# DOCUMENT EXCERPT start
Starting slave from a correct position with --base-seqno

GoogleCodeExporter commented 9 years ago

1. To which tool/application/daemon will this feature apply?

'./trepctl online' options.

2. Describe the feature in general

We would really like a simple way to:

a. Start the slave with a backup without the trep_commit_seqno table.
b. Recover from various errors easily, by starting the slave from a specific 
position.

However, currently you'll need trep_commit_seqno table when reloading the 
backup or specify many numbers for the --skip-seqno option, which becomes 
daunting as soon as you have a handful of events.

We do have a --base-seqno option, but it only works on a master and sets the 
starting log number. On a slave it does not act as we would like - we read the 
full log starting at seqno=0 and therefore have to add -skip-seqno 1,2,...,N 
where N is the number before where you would like to start. 

3. Describe the feature interface

The following needs to work on the slave:

./trepctl online --base-seqno X

It should skip all the events until X and start from there.

Original issue reported on code.google.com by linas.vi...@continuent.com on 3 Aug 2012 at 6:33

Blocking: #503
Blocked on: #777, #846

GoogleCodeExporter commented 9 years ago

Original comment by linas.vi...@continuent.com on 20 Mar 2013 at 1:39

Now blocking: #503

GoogleCodeExporter commented 9 years ago

This popped up in a customer's deployment. The way -base-seqno behaves on the 
slave currently is counter-intuitive and dangerous:

1. Put slave offline.
2. Insert a few transactions on the master.
3. Try to put slave back online at the very last event (ignore all others that 
were inserted): trepctl online -base-seqno <last_committed_seqno>.
4. Slave will go online successfully, but it will have applied *all* events, 
effectively making -base-seqno useless.

Original comment by linas.vi...@continuent.com on 13 Dec 2013 at 8:39

Added labels: FixedIn-2.2.1, FoundIn-2.0.5, Priority-High
Removed labels: Foundin, Priority-Low

GoogleCodeExporter commented 9 years ago

The option behavior is definitely confusing.   Here's the current state of 
things in the replicator. 

-base-seqno :  This option is designed to allow a master to regenerate the log 
from a seqno value other than 0.  It has no other use and should probably be 
regarded as an error in any other case.  It would also be helpful to rename it 
as it is different from choosing a restart position.
# DOCUMENT EXCERPT end
## WRITTEN TASKS
1. Transcribe the issue thread about the --base-seqno option between "2. Insert a" and "online -base-seqno <last_committed_seqno>.", inclusive.
2. Go on with the issue thread about the --base-seqno option from the point where it stops.
The records come from a different source than the issue thread.
# ENTRIES PROVIDED start
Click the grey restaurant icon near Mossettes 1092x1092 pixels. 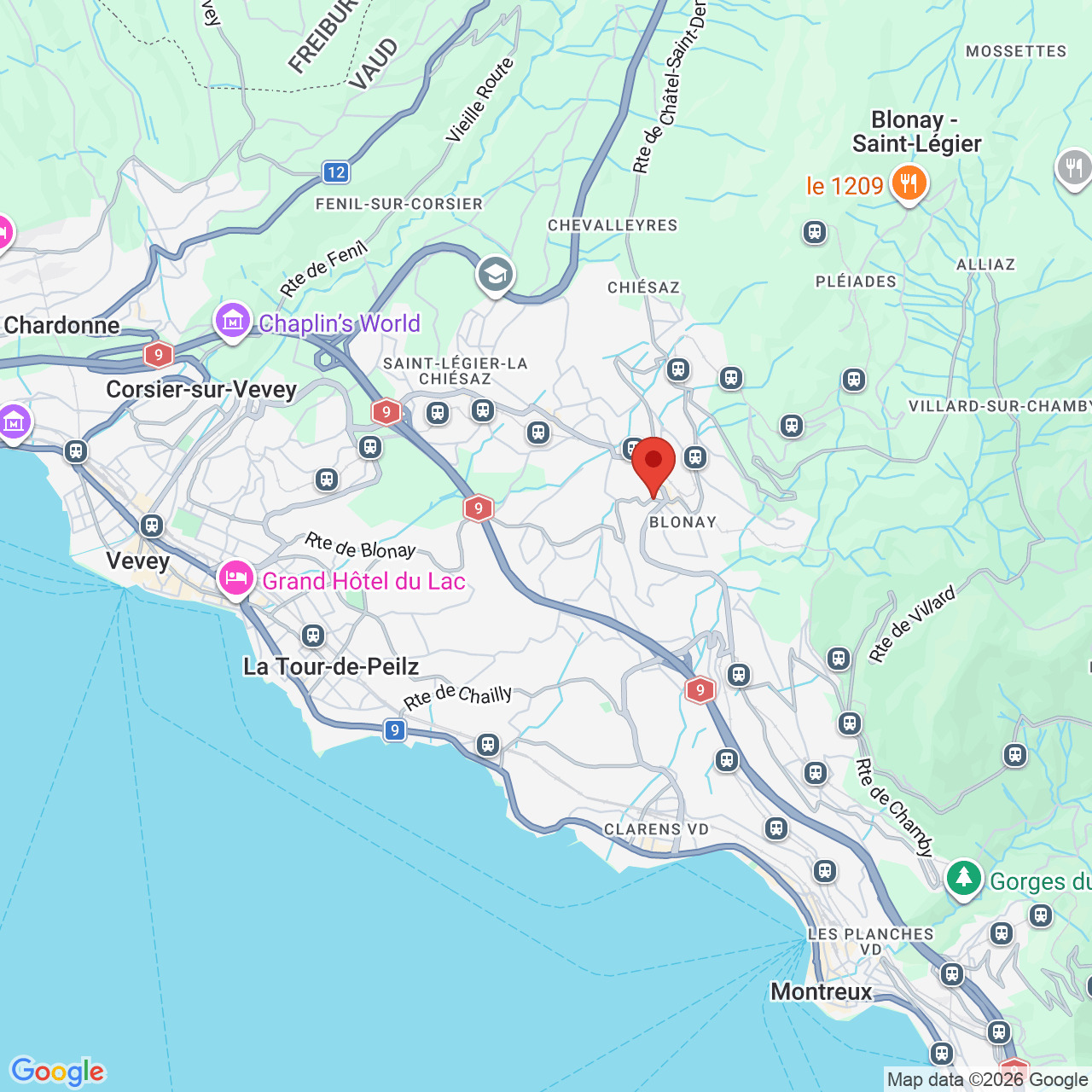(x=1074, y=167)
# ENTRIES PROVIDED end
# ENTRIES PROVIDED start
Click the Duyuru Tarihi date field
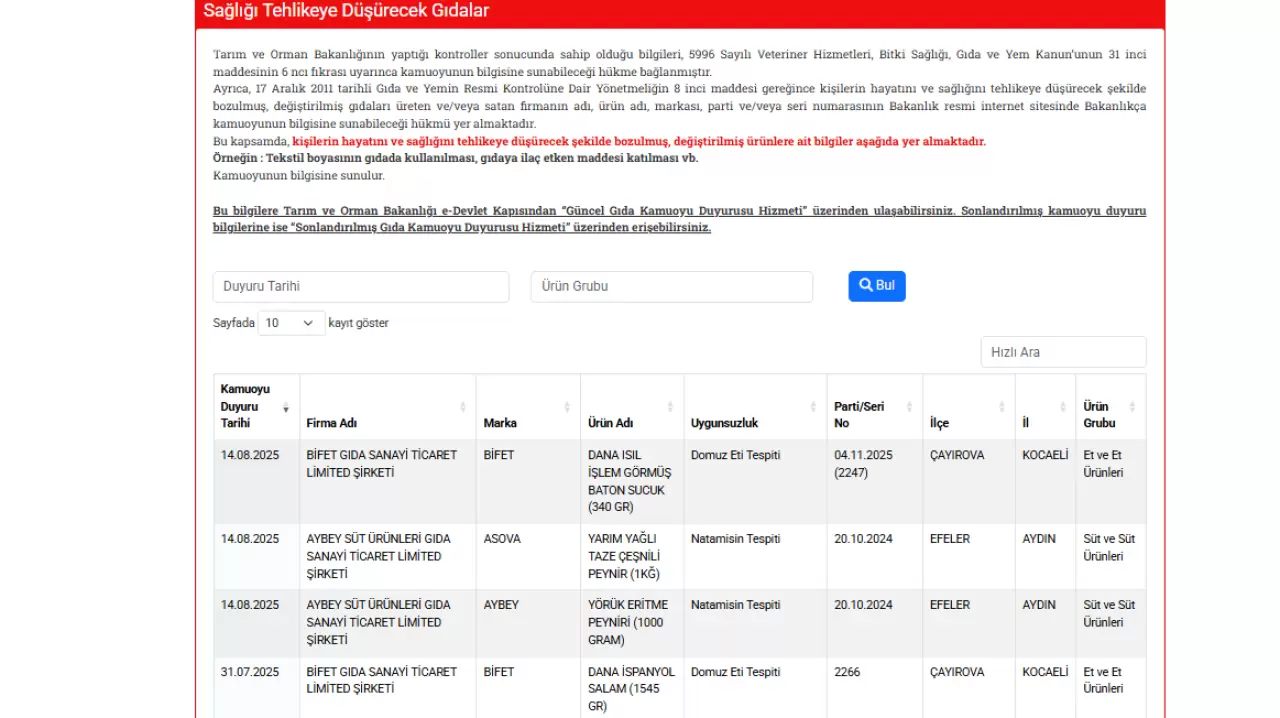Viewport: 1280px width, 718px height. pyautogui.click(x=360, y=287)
# ENTRIES PROVIDED end
## ANSWERS PROVIDED
1.
2. Insert a few transactions on the master.
3. Try to put slave back online at the very last event (ignore all others that 
were inserted): trepctl online -base-seqno <last_committed_seqno>.

2.
-from-event:  This option allows a master to read from the DBMS log (whether 
binlog or Oracle CDC) from a particular position.  When you enter this option 
on a slave, it will cause the replicator to search forward in the log until it 
can find the event ID.  It's potentially a very slow operation.  Looking at the 
code, moreover, I don't see a simple way to force the replicator to start at a 
particular seqno when searching forward.  

There is no way to force a slave to start applying at a particular seqno using 
online options.  Moreover, slaves actually have two restart positions.  There's 
the position of the log and the position of the slave.  

1. Log position.  The THL is designed to avoid gaps in the log, as these create 
ambiguity about whether we are skipping events or the log is corrupt.  We don't 
want to skip events here or if we do we need to create a filtered event to fill 
in the gap.  Computing the gap is a little tricky since the extractor that 
pulls from the master does not know the current state of the log.  Instead it 
would have to say something like "I'm resetting the log position" and let a 
downstream applier to the log figure out what to do, which includes handling 
corner cases where the new seqno position leads to regenerating different 
records with earlier seqno values.  The log should catch trying to add earlier 
seqnos but it would still create a nasty error. 

2. Slave position.  When you ask a slave to start at a particular position, 
what you really want to do is set the position in the trep_commit_seqno so that 
the slave reports a higher seqno than it would otherwise.  We should probably 
add an option to set the slave position explicitly.  This would update the 
trep_commit_seqno table just as just Jeff's script does now.  One nice feature 
would be to allow this to happen while the slave is offline, which would 
potentially be less confusing than trying to make more options for the online 
option.  

For this reason, I think the existing tungsten_set_position script is a good 
interim solution.  

It's possible I'm missing something from the code but this is how things work 
now. The fact is that the replicator is incomplete here so it would be a good 
idea to fill things in a bit especially as regards the slave position.  Making 
things better should not be too hard.

Original comment by robert.h...@continuent.com on 14 Dec 2013 at 6:44

GoogleCodeExporter commented 9 years ago

The tungsten_set_position script was added in 2.2.0 for just this reason. It 
currently only supports MySQL but can inspect the THL event on a remote server 
and set the trep_commit_seqno table. It will also accept all necessary values 
at the command line for use when setting the initial extraction position.

https://docs.continuent.com/continuent-tungsten-2.0/deployment-replicatorin.html

Original comment by jeff.m...@continuent.com on 29 Jan 2014 at 3:17

GoogleCodeExporter commented 9 years ago

Positioning is causing a lot of problems.  We should fix this after data 
sources are fully implemented in Tungsten Replicator 3.0.  This work should 
make it easier to address positioning issues.

Original comment by robert.h...@continuent.com on 5 May 2014 at 11:16

Added labels: FixedIn-3.0.1
Removed labels: FixedIn-2.2.1

GoogleCodeExporter commented 9 years ago

Will not use third version digit for normal releases anymore. It will only be 
increment for maintenance ones.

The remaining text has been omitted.